For a more detailed evaluation of speech deterioration, we analyzed changes in speech acoustics across all experimental sessions. Based on speech spectrograms, we observed that daily medians of the formant frequencies F1 and F2 evolved significantly (p < 0.001) for certain vowels over the two-year study period. Figure 4B visualizes the progression of these formant frequencies for all three vowels, where light-to-dark coloring represents the number of days that have elapsed since electrode implantation. In particular, the phonation of the /a/ vowel showed a trend towards lower frequencies for F1 (slope = −0.084 Hz/day, P = 1.488 × 10^− 5^, 95%CI: [−0.121, −0.047], Fig. 4C), while the trend for F2 showed modest increases (slope = 0.055 Hz/day, P = 0.00261, 95% CI: [0.020, 0.091], Fig. 4D). We also observed a significant trend in F2 for the /i/ vowel (slope = −0.166 Hz/day, P = 1.610 × 10^− 5^, 95% CI: [−0.240, −0.092], Fig. 4D). All these changes in the respective formant frequencies can cause a reduction in the triangular vowel space associated with a decline in speech intelligibility (Fig. 4E, F).[29, 31]
We complemented the evaluation of speech acoustics with regular clinical assessment from a speech-language pathologist. Throughout the study period, biannual consultations reported that the participant presented with a stable mixed spastic-flaccid dysarthria and that diadochokinesis showed no major decline. However, those consultations also revealed variations in the maximum sustained phonation of vowels, consistent with the shifts in formant frequencies observed in the syllable-repetition data.
ECoG HG responses provided stable offline syllable decoding
Lastly, we evaluated the temporal stability of CNN models trained on HG responses to investigate whether articulation and neural signal quality affected decoding performance. As shown in Fig. 5A, the model trained on the first six months of data achieved relatively stable decoding accuracies (average: 55.67%, 95% CI: [53.99%, 57.34%]) throughout the 554-day test period, which was well above the chance level (8.33%).
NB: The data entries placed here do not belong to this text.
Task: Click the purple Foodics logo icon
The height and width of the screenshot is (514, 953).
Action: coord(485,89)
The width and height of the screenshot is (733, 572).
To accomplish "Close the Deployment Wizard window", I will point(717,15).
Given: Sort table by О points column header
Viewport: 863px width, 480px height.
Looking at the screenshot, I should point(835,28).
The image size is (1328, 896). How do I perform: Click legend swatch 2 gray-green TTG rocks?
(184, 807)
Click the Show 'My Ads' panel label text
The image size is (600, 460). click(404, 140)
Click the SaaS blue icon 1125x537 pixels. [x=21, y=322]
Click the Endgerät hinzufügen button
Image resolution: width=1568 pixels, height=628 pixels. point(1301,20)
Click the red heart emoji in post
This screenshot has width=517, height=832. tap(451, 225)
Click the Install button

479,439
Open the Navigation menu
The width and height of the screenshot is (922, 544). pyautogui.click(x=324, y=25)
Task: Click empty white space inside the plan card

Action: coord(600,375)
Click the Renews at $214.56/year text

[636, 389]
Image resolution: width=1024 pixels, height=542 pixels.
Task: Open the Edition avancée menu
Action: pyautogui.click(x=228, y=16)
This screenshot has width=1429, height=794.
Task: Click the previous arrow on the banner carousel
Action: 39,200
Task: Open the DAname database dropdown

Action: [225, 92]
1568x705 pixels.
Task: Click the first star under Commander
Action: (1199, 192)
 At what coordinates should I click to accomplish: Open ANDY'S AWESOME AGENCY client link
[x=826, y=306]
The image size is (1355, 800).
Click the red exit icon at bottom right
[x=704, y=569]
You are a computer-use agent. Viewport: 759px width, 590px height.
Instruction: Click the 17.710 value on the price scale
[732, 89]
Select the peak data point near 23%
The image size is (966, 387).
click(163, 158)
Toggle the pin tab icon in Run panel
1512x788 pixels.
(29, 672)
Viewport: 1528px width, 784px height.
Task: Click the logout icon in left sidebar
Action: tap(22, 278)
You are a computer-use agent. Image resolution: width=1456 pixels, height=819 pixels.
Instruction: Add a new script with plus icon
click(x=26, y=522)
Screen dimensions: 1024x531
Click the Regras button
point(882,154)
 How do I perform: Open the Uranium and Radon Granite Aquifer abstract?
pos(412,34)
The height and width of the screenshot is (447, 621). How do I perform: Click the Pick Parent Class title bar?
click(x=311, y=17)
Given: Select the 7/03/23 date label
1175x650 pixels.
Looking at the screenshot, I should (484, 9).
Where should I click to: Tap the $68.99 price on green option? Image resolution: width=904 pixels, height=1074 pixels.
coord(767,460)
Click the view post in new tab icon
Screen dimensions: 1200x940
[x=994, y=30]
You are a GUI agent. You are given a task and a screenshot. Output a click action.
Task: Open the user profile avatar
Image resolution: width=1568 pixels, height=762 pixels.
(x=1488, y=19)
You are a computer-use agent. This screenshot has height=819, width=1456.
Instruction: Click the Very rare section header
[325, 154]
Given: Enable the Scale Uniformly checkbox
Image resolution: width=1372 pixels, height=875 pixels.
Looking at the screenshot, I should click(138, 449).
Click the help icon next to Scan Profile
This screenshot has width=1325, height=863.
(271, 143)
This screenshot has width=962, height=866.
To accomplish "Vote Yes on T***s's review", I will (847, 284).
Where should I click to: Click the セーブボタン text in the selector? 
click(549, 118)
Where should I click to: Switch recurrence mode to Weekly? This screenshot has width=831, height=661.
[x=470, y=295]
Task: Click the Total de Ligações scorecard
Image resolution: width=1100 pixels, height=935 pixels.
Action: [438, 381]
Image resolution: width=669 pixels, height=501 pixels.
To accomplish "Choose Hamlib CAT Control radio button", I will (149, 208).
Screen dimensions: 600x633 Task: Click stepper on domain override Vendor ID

However, we also observed a significant decline in performance over test sessions in phase 2 (Fig. 5A; slope = −0.0193%/day, P = 2.10 × 10^− 4^). In contrast, the model trained on data from months 7–11 (late-trained) showed greater accuracy (mean accuracy: 65.90%, 95% CI: [64.20%, 67.59%]) and had no evident performance decline over time (Fig. 5B; slope = −0.0074%/day, P = 0.231). These results suggest that training data after 6 months supported more stable and reliable decoding models. Direct comparisons confirmed an improvement in the accuracy of the late-trained model (Δ = 8.8%, P < 0.001, Fig. 5C).
Confusion matrix analysis (Supplementary Fig. 4A, B) further showed that although the accuracy rates differed, the decoding preferences of the two training models were essentially the same. Misclassifications occurred between syllables with vowels and consonants that shared similar articulatory features (e.g., “THEE” vs. “HEE”, “YAH” vs. “LAH”, “GEE” vs. “JEE”; Supplementary Fig. 5), but there were exceptions (e.g., “TOO” with “GEE”, “ZOO” with “JEE”; Supplementary Fig. 5, 6), which were caused by lingual weakness affecting patient’s ability to articulate these phonemes. Interestingly, “HAH” displayed the most variable waveform across trials yet achieved the highest decoding accuracy in both models, potentially due to its uniquely delayed HG peak (Supplementary Fig. 6). The late-trained model also showed stable results when decoding vowels or consonants alone (vowel slope = −0.0020%/day, P = 0.724, consonant slope = −0.0069%/day, P = 0.321; Fig. 5D). Phoneme-specific analysis showed that certain vowels (e.g., “EE” and “AH”) were consistently decoded with high accuracy (> 80%), while “OO” showed more variability (70%; Fig. 5E).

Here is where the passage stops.